Молотов. Наше дело правое [Книга 2] - Вячеслав Алексеевич Никонов
На другой день Иден сообщал Черчиллю: «Ваш жест в отношении конвоев произвел глубокое впечатление. Сегодня вечером, впервые за многие годы, Молотов и ряд его коллег прибыли на обед в наше посольство. В этой обстановке я многое бы дал, чтобы иметь возможность заключить конференцию каким-нибудь осязательным свидетельством нашей доброжелательности… Было бы очень хорошо, если бы я мог по крайней мере сказать Молотову, что в принципе мы согласны с тем, что советское правительство должно получить часть захваченных итальянских кораблей». Военный кабинет в принципе не возражал[604].
29 октября обсуждали деятельность Консультативного совета в Италии и создание более широкой Европейской консультативной комиссии. Иден предлагал, чтобы она могла рассматривать любые европейские вопросы. Молотов явно не хотел, чтобы «какая-то необъятная комиссия» в Лондоне становилась единственной площадкой для обсуждения европейских проблем, и технично использовал предложение Хэлла о том, чтобы «в Вашингтоне, Лондоне или Москве собирать совещание во главе с министром иностранных дел при участии двух послов союзных государств»[605]. Этот переговорный механизм был закреплен в решениях конференции.
:::::
■ **Что сделать**:
[1] Какого числа, судя по отрывку, обсуждали работу Консультативного совета в Италии?
[2] Выпишите из отрывка все города, которые в нем названы.
[3] Перепишите из отрывка слово в слово кусок от «Молотов. Наше дело» до «принципе не возражал[604].» включительно.
Отвечайте только по отрывку, больше ничем не пользуйтесь.

■ **Исходные строки**:
:::::
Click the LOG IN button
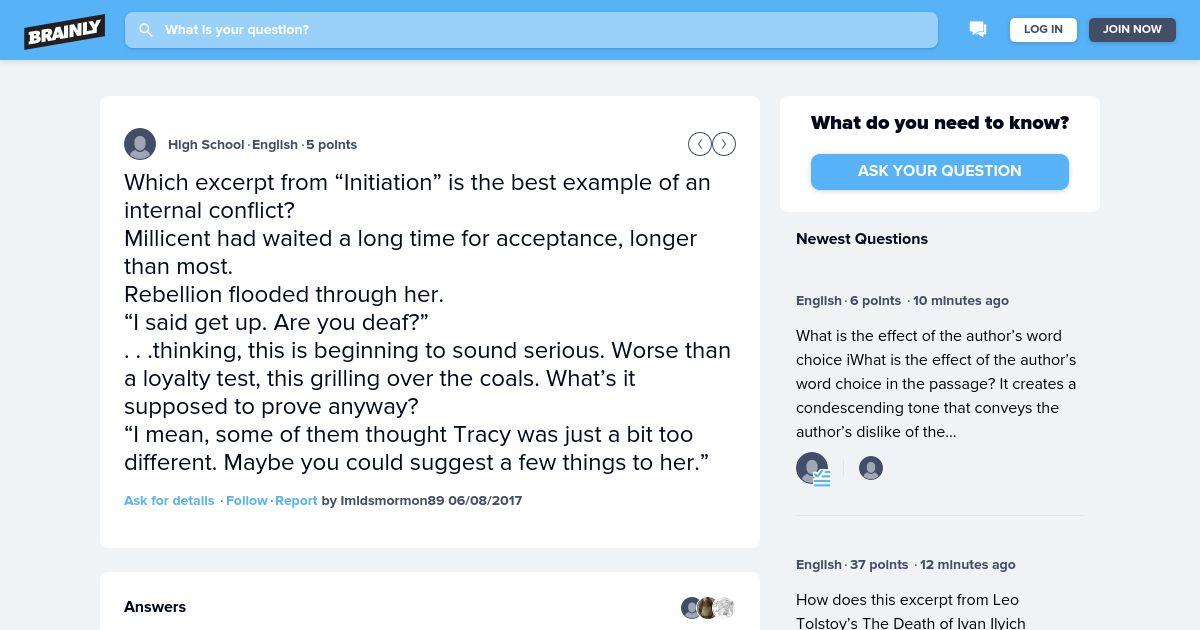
:::::
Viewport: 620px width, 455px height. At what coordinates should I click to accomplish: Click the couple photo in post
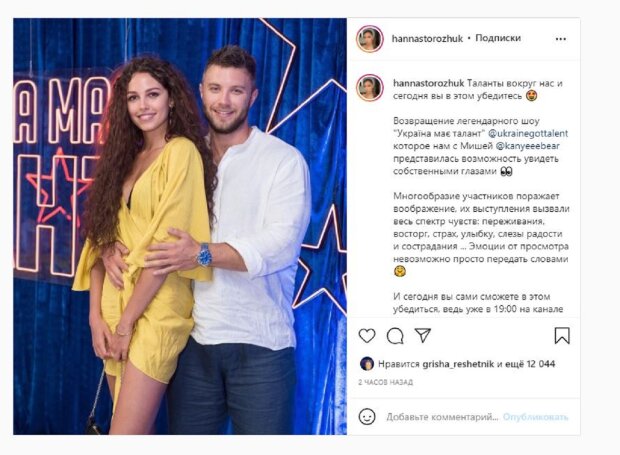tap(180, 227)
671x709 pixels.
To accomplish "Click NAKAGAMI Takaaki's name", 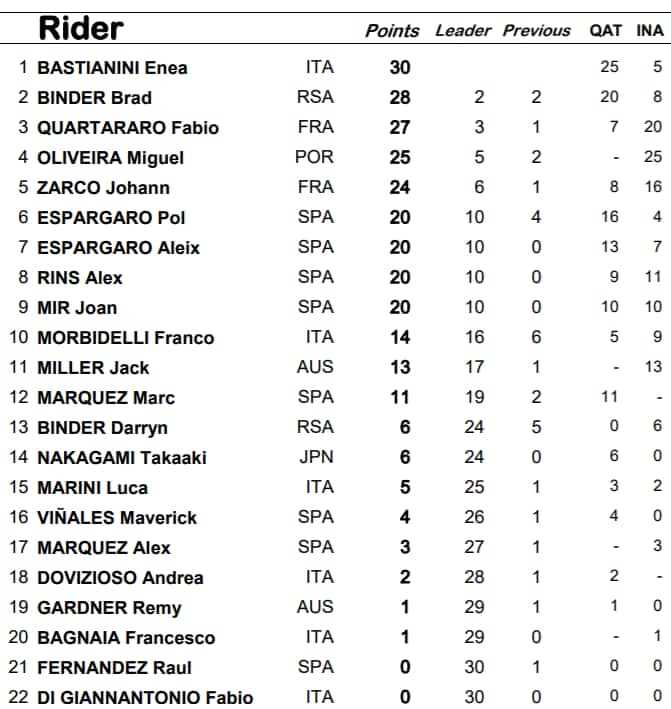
:::::
■ **Ответы**:
[1] 29 октября.

[2] Лондон, Вашингтон, Москва.

[3]
Молотов. Наше дело правое [Книга 2] - Вячеслав Алексеевич Никонов
На другой день Иден сообщал Черчиллю: «Ваш жест в отношении конвоев произвел глубокое впечатление. Сегодня вечером, впервые за многие годы, Молотов и ряд его коллег прибыли на обед в наше посольство. В этой обстановке я многое бы дал, чтобы иметь возможность заключить конференцию каким-нибудь осязательным свидетельством нашей доброжелательности… Было бы очень хорошо, если бы я мог по крайней мере сказать Молотову, что в принципе мы согласны с тем, что советское правительство должно получить часть захваченных итальянских кораблей». Военный кабинет в принципе не возражал[604].